Eskuche is one of 44 glass artists exhibiting in the center's third annual "Glass Birthday Suit" exhibition in The Hodge Gallery, which features work by students and instructors made using a variety of techniques.
Eskuche, for example, does flamework, more typically expressed in a humorous trio of small, anthropomorphic dog busts but surprisingly used to create large vessels one would expect to have been blown.
This spirited show also includes blown, fused, slumped, cast, engraved and otherwise coldworked functional and/or sculptural work.
Among other highlights are sculptures by Chris Clarke which envelop flowing glass forms with forged steel to emphasize the alien quality of the works. Based on functional form are well-executed vessels by Jeffrey Phelps and fused and slumped bowls by Scott Aiken. Jewelry that will turn heads is shown by Leslie Kaplan and by Ashley Brickman, who also displays playful "Experiments in the Tradition of the Female Figure."
The center is pushing for a Glass Festival in 2007 spread throughout the city. Let's hope everyone gets on board.
"Suit" continues through March 25 at 5472 Penn Ave., East End. Gallery hours are 10 a.m. to 4 p.m. Monday through Friday. Admission is free. For information, call 412-365-2145 or visit www.pittsburghglasscenter.org.
International today
Carnegie International 2004-05 artist Jeremy Deller will give a free illustrated talk on his work at 3 p.m. today in Carnegie Lecture Hall.

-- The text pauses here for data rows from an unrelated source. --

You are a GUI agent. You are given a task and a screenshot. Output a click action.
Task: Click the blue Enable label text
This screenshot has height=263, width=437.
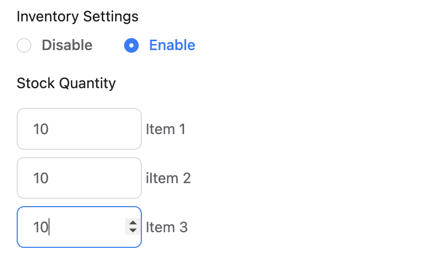click(172, 45)
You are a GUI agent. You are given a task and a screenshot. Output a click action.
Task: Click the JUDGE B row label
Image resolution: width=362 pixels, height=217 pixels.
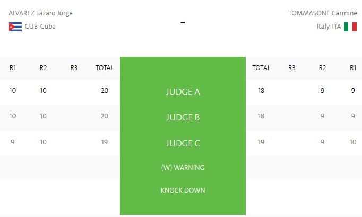point(183,117)
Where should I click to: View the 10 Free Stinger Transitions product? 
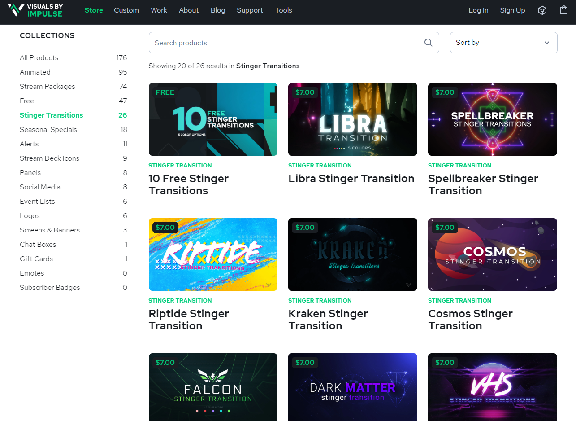tap(213, 119)
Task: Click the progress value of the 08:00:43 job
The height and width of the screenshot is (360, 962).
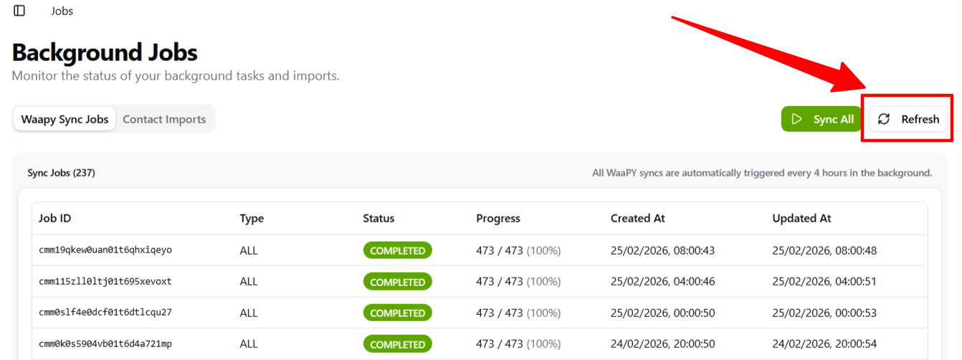Action: pyautogui.click(x=518, y=250)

A highlight will be the first presentation in America of selections from "Acid Brass" -- classic acid house dance tracks arranged by Deller for brass band -- performed by CAPA students.

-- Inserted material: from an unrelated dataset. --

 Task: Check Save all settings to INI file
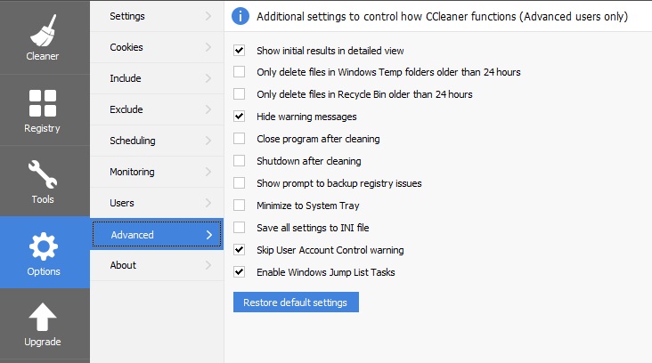(239, 228)
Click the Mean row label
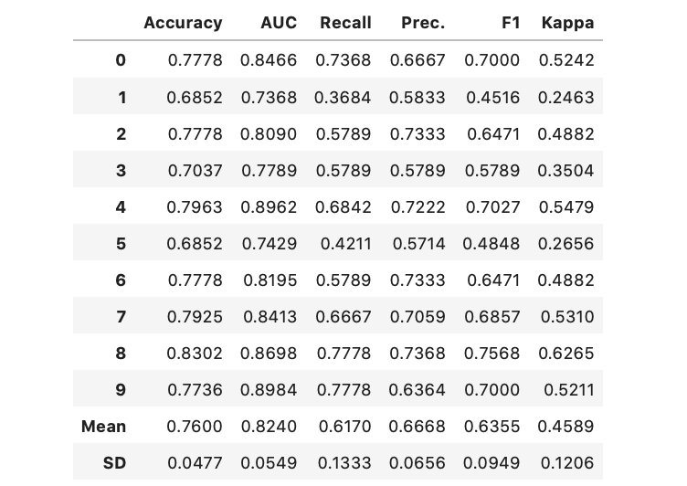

Last year, Deller was chosen for the prestigious Turner Prize by Tate Britain, including a hefty 25,000 pound ($48,634) cash award, for "Memory Bucket" -- a video diary of a 2002 Texas trip that included visits to Waco, the Alamo and George W. Bush's Crawford.
Deller gained international recognition for "The Battle of Orgreave," a 2001 re-staging by 1,000 participants of an 1984 clash between British police and striking miners. At the Carnegie, one of his works, "Breaking News (Dedicated to Peter Watkins)," comprises small screens playing battle re-enactments set within the museum's miniature rooms. They're "what CNN would have show in people's parlors if they had TV [at the time]," Deller says.
Although there is a socio-political component to much of his work, Deller says that he's "very pessimistic about what art can change. If [it had influence] there wouldn't have been war after [Picasso's] "Guernica." But, he adds, "maybe art is the voice of dissent in America ... the only one that has any teeth."
Deller says that two weeks at Andy Warhol's Factory changed his life. He was 19 or 20 and steeped in traditional art historic practice when he met Warhol in London and Warhol invited him to New York. "I learned that [as an artist] I could do anything I wanted."
For information, call 412-622-3131 or visit www.cmoa.org.
Cuban films, lecture
Part II of The Cuban Film Showcase, a complement to the Mattress Factory exhibition "New Installations, Artists in Residence: Cuba," continues through Thursday at Pittsburgh Filmmakers theaters. The theme of Part II is architecture, and at 1:30 p.m. tomorrow John Loomis, architect, author and professor at Stanford and the University of San Francisco, will give an illustrated talk on "Las Ecuelas Nacionales de Arte, Cuba's Forgotten Art Schools" at the Regent Square Theater. Admission is $7, $5 for members and $3 for Pitt students. For information, visit www.pghfilmmakers.org or www.mattress.org or call 412-231-3169.


"Salmo," a glass and forged steel sculpture by Chris Clarke.